Let $a, b \in \mathbb{R}$, such that $a < b$.
How do we prove that if $\;v \in H^1_0(a,b),\,$ then $\,v(a)= v(b)= 0$?
By definition, $H^1_0(a,b)$ is the completion of smooth compactly supported functions on $(a,b)$ with respect to the $H^1$ norm.
Thanks for your help.
in one dimension the Sobolev embedding theorems imply that $H^{1,2}(a,b)$ is continuously embedded into $C^0$ (even $C^{0,\alpha}$ for appropriately chosen $\alpha$). This implies in particular that approximation in the $H^{1,2}$ norm implies uniform convergence hence -- of course -- pointwise convergence.
Edit (responding to questions in comments): it is actually easy to see in the case you are looking at: suppose $f_n$ converges in $H^1$ to $f$, where the $f_n$ are smooth with compact support in $]a,b[$. This, first of all, implies that the $f_n$ can be extended continuously to $[a,b]$ by setting $f_n(a)=f_n(b) =0$.

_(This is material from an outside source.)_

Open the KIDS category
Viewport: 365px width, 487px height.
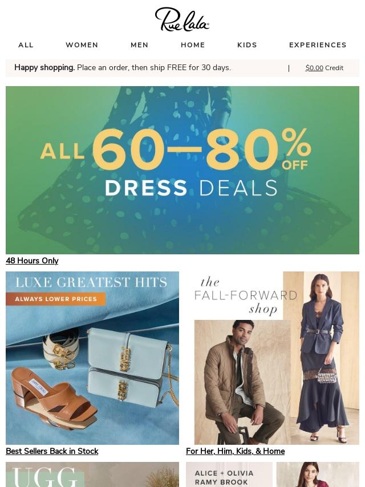(x=248, y=45)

Then (by the fundamental theorem of calculus) $|f_n(x)-f_m(x)| $ equals $$|f_n(x)-f_m(x) - (f_n(a)-f_m(a))| =| \int\limits_a^x (f_n-f_m)^\prime(t)dt| \le (b-a) ||f_n-f_m||_{H^1} $$ So you get uniform bounds on the difference of the functions. Hence the limit $f$ is continous and allows continuous extension to the closed interval $[a,b]$ where it has to attain the same value as all the $f_n$, namely $0$.